Using the "Natural Language Processing with Disaster Tweets" Kaggle competition as a toy problem to save time, I wanted to implement and see how the new AdaFlood regularization could help models generalize better. Similar to what they do in the paper, I also implemented iFlood for comparison.

What is Flooding?

The idea of flooding is to put a lower bound on the loss function that is higher than zero in the hopes of avaoiding overfitting on training samples. The AdaFlood paper mention the first approach to flooding described in Do We Need Zero Training Loss After Achieving Zero Training Error?, where the lower bound is applied to the whole loss:

$$\mathcal{L}_{Flooding} = |\mathcal{L} - b| + b$$

, where $b$ is the flood level. Unfortunately, this leads to unstable training and and inconsistent results since in practice, $\mathcal{L}$ would be the average over the whole dataset, meaning some datapoints may still have a loss under this new lower bound $b$.

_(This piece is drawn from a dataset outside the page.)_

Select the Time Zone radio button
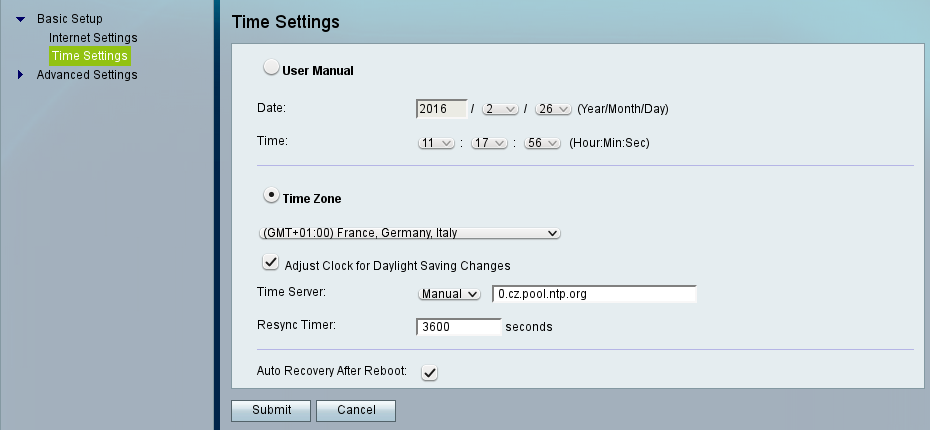Screen dimensions: 930x430 point(271,197)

To remedy this caveat, iFlood pushes the idea a bit further and explicitly applies the flood level to all datapoints:

$$\mathcal{L}{iFlood} = \frac{1}{B}\sum^B{i=1}(|\mathcal{l}(y_i, f(\mathbf{x}_i)) - b| + b)$$

, where $B$ is the batch size and $b$ is the flood level. With this formulation, it guarantees that every datapoint has the proper lower bound, but the flood level is still the same for all datapoints. AdaFlood proposes to push things a bit further. Their theory is that easy training samples (i.e. properly labeled and not an outlier) can be driven to zero training loss without hindering performance, but doing the same with bad training samples (i.e. mislabeled, outlier or noisy) will most likely cause overfitting. To prevent this, AdaFlood uses the same local application of the flood level, but it learns the flood level for each datapoint beforehand:

$$\mathcal{L}{AdaFlood} = \frac{1}{B}\sum^B{i=1}(|\mathcal{l}(y_i, f(\mathbf{x}_i)) - \theta_i| + \theta_i)$$

Briefly, the weights represent the corrected loss (see equation 5 and 6 in the paper) loss of an auxiliary model. The most simple way to achieve this is to do k-fold cross-validation to train auxiliary models and then compute the loss on the datapoints in the held-out set. Although it is somewhat compute heavy, this only has to be done once. This is how I implemented this in my code.

Results

Model Test F1
bert-base-cased 0.80539
bert-base-cased, adaflood (10 folds, 0.25 gamma, bert-base-cased) 0.82899
bertweet-base, adaflood (10 folds, 0.25 gamma, bert-base-cased) 0.83787

To really focused on the impact of flooding, I didn't do any preprocessing on the training data. Using a simple BERT model, the model was not so bad considering the leaderboard was showing ~0.85 as the top scores. Then, using 10-fold cross-validation, I learned AdaFlood weights using the same BERT model using a correction gamma of 0.25 (see equation 5 and 6). Just doing that I gained 2.9% nad by then using the same weights but training a bertweet model with these flood levels, I gained an additional 1.1%, landing me the 67th place.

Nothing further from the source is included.